I noticed a recurring theme that I thought about: It’s the concept of “highly refined things”. A “thing” can be anything, I am mainly thinking about products, food items, software but also ideas. By “highly refined” I mean that the item was augmented upon from its basic form.

Think about inventing the croissant. That’s the basic form, and now you add chocolate, nuts or whatever or you add lye and make a pretzel croissant. That’s the highly refined thing. Another example is in software: You have a basic text editor and it is really useful, but then take Word, which adds layers and layers of features, enterprise features and so on. The core is still a text editor, but it was extended so much that other text editors are not even comparable.
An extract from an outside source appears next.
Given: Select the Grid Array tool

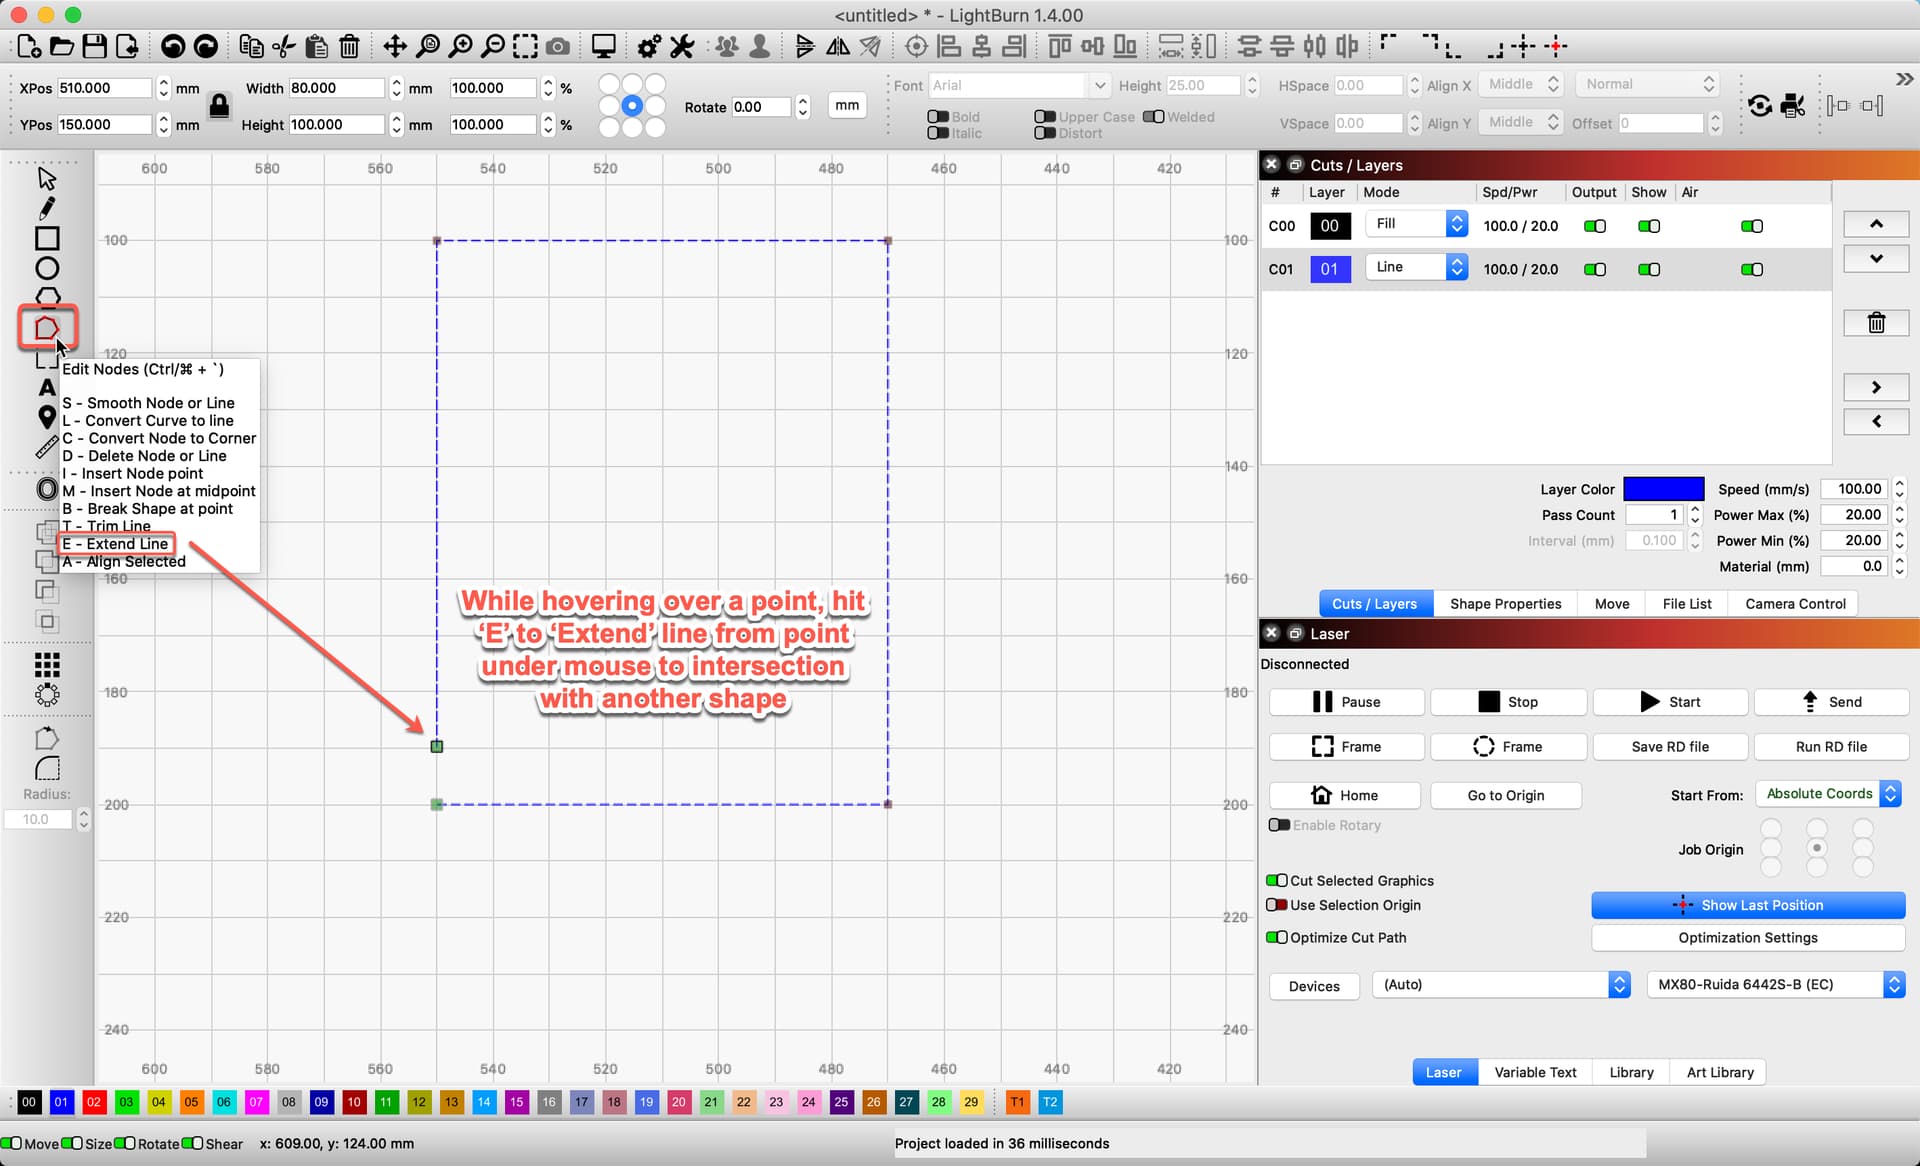Looking at the screenshot, I should pos(46,664).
In a way inventing the basic form is harder and more creative than the highly refined thing. It is good, because it inspired a lot of more innovation on top of it. But the basic form might not become the most popular thing or the most influential thing. The highly refined thing might also not be so intellectually interesting, for example you have a basic form that is really takes a lot of brainpower to create, and then you scale it up, but repeating the same thing over and over and glue it together.

In a way, highly refining something and improving the basic form so much is creating a new thing. The croissant is a refined bread roll. The difference between bread roll and croissant and croissant and chocolate croissant is the depth on which it was refined. So in a way sticking existing ideas on top of each other is a way to create a new thing.

To conclude, I think sometimes highly refined things can be boring, but then again there are also highly refined things that apply smarter ideas and thus are more interesting. It’s really the quality of the refinement that matters. Finding refinements that inspire more refinements on top are the most interesting. Sometimes you just gotta glue things together and make it work. But if each of the layers is not so smart, then the whole thing is not so interesting.